I am likely to explore some of these questions with Stan: “What did you do when you felt unloved?” “As a child, what did you do with your negative feelings?” “As a child, could you express your anger, hurt, and fears?” “What effects did your relationship with your mother and father have on you?” “What did this teach you about women and about men?” Brought into the here and now of the transference relationship, I might ask, “When have you felt anything like you felt with your parents?”

The analytic process focuses on key influences in Stan’s developmental years, sometimes explicitly, sometimes in terms of how those earlier events are being relived in the present analytic relationship. As he comes to understand how he has been shaped by these past experiences, Stan is increasingly able to exert control over his present functioning. Many of Stan’s fears become conscious, and then his energy does not have to remain fixed on defending himself from unconscious feelings. Instead, he can make new decisions about his current life. He can do this only if he works through the transference relationship, however, for the depth of his endeavors in therapy largely determine the depth and extent of his personality changes.

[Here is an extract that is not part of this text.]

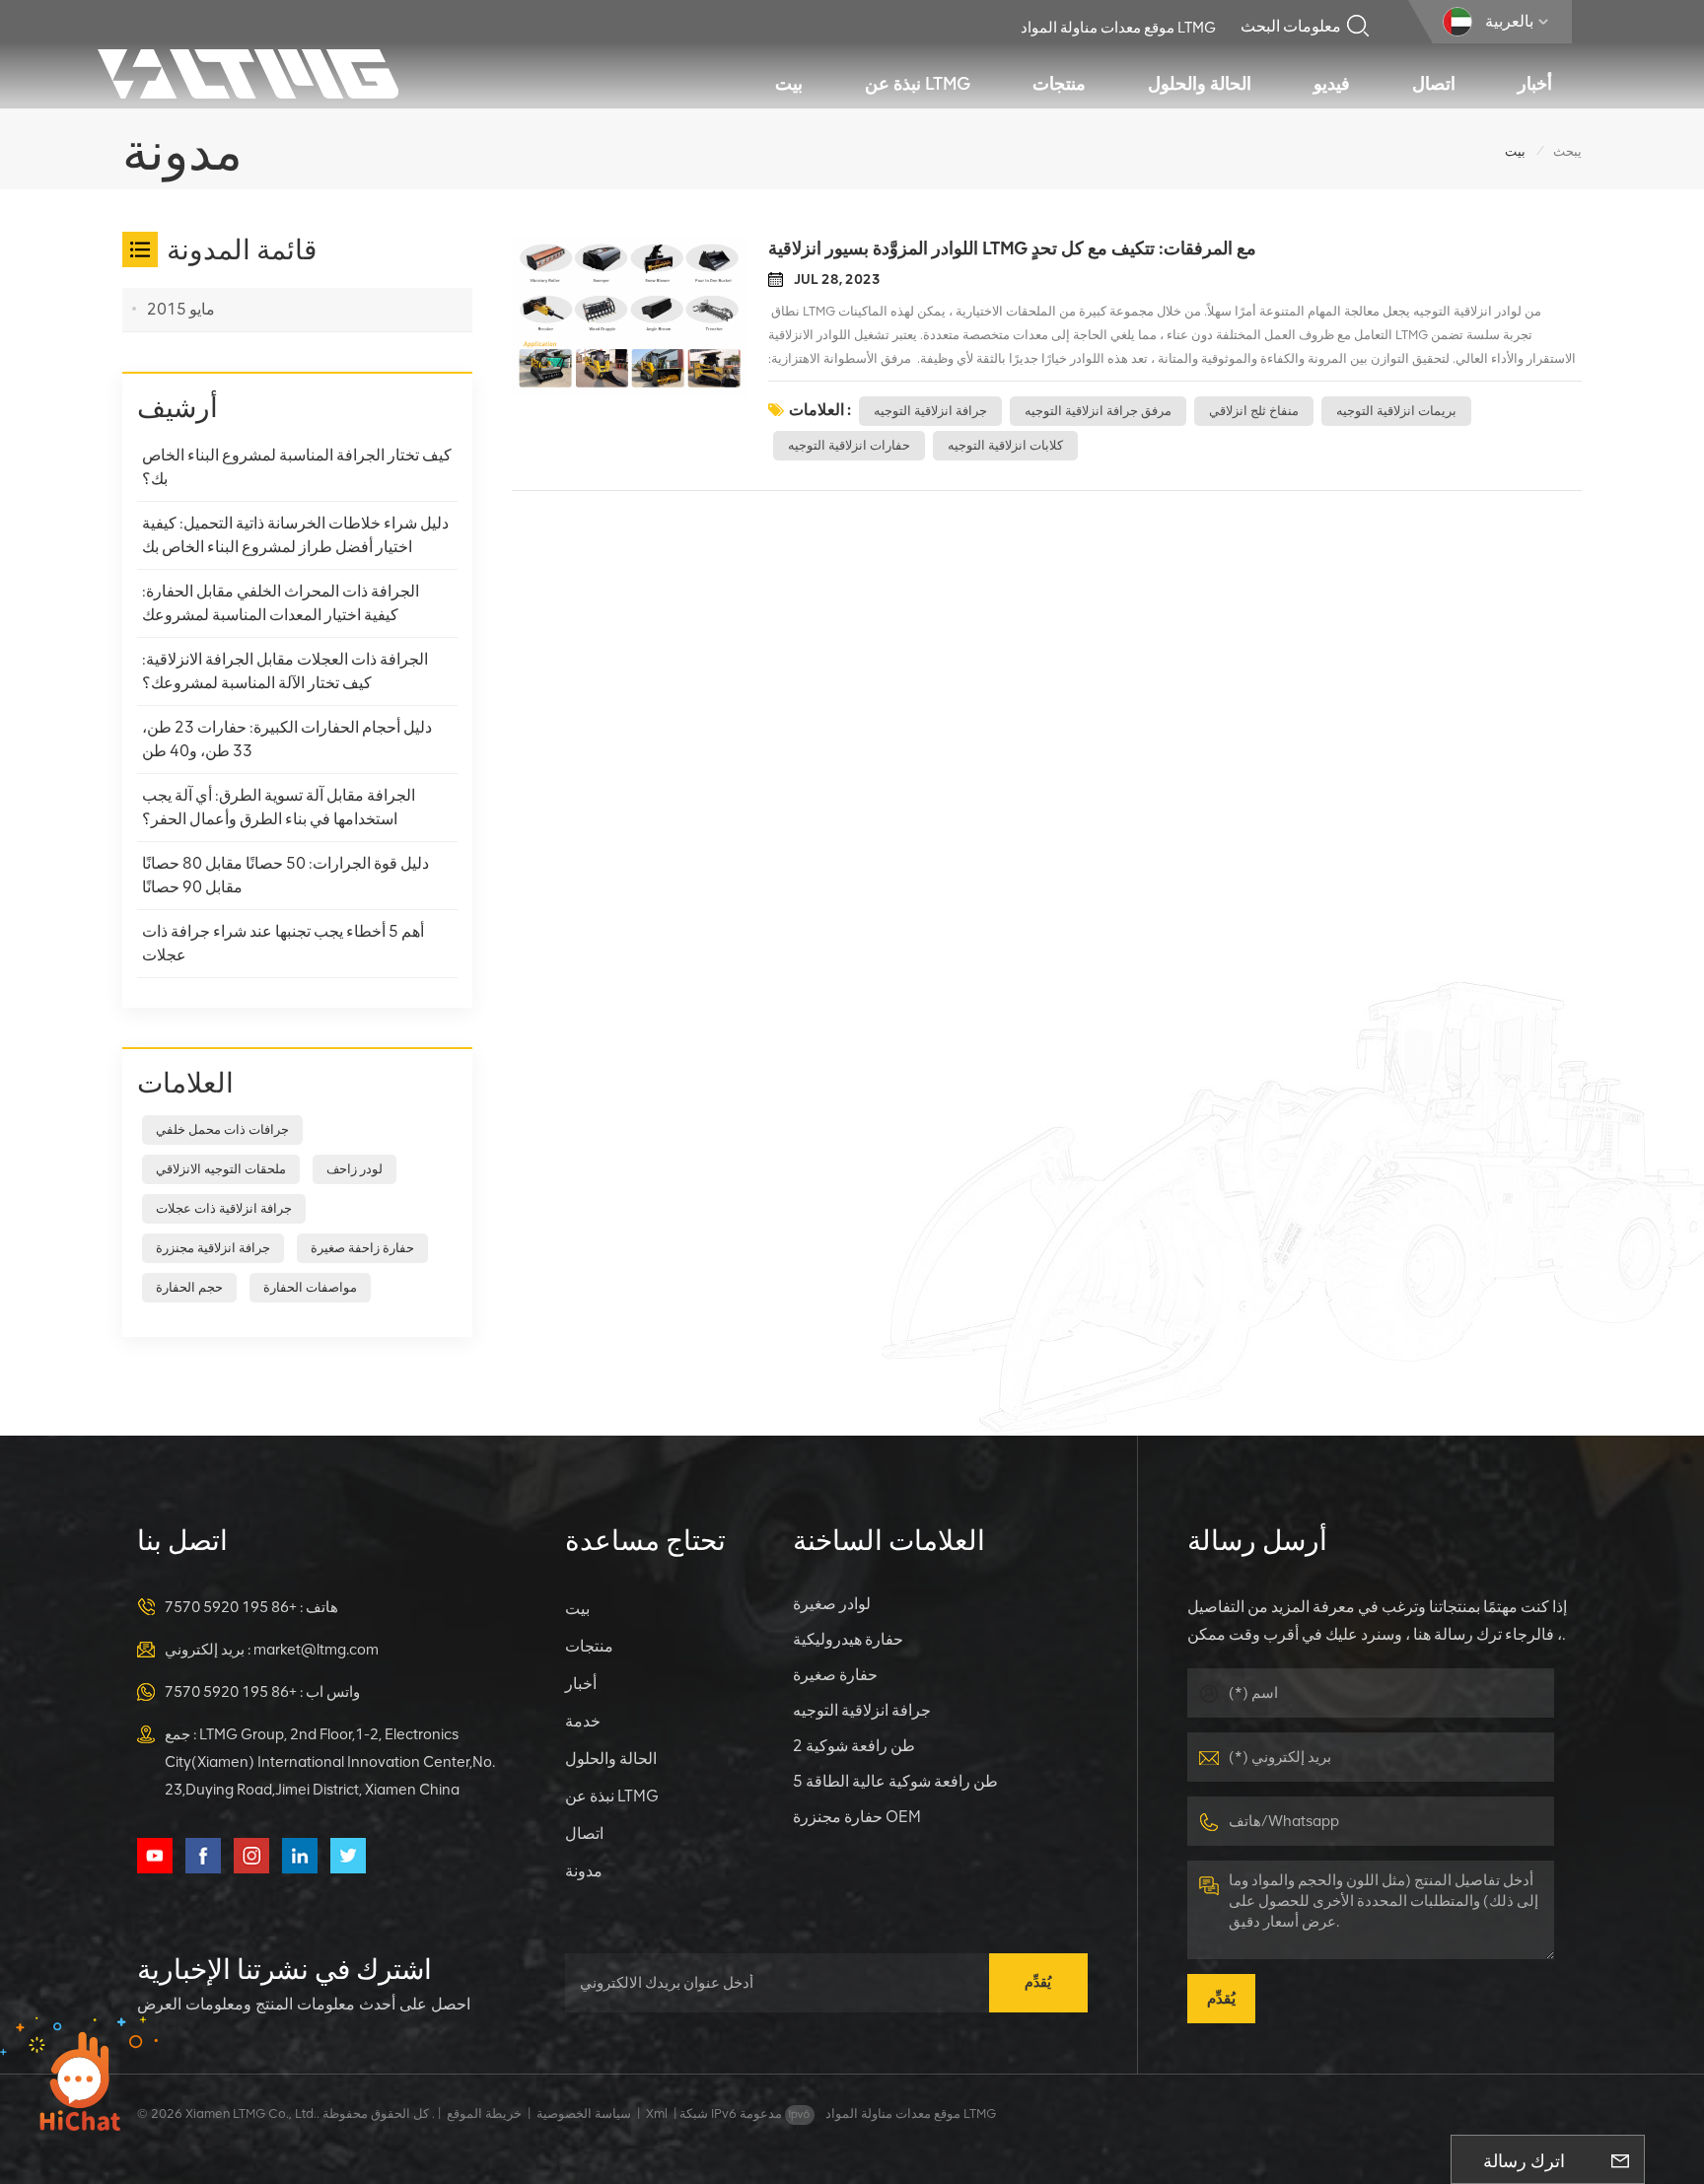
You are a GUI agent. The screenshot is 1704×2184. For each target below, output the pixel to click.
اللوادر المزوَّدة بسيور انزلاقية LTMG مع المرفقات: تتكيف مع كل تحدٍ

If I am operating from a contemporary object-relations psychoanalytic orientation, my focus may well be on Stan’s developmental sequences. Particular attention is paid to understanding his current behavior in the world as largely a repetition of one of his earlier developmental phases. Because of his dependency, it is useful in understanding his behavior to see that he is now repeating patterns that he formed with his mother during his infancy. Viewed from this perspective, Stan has not accomplished the task of separation and individuation. He is still “stuck” in the symbiotic phase on some levels. He is unable to obtain his confirmation of worth from himself, and he has not resolved the dependence–independence struggle. Looking at his behavior from the viewpoint of self psychology can shed light on his difficulties in forming intimate relationships.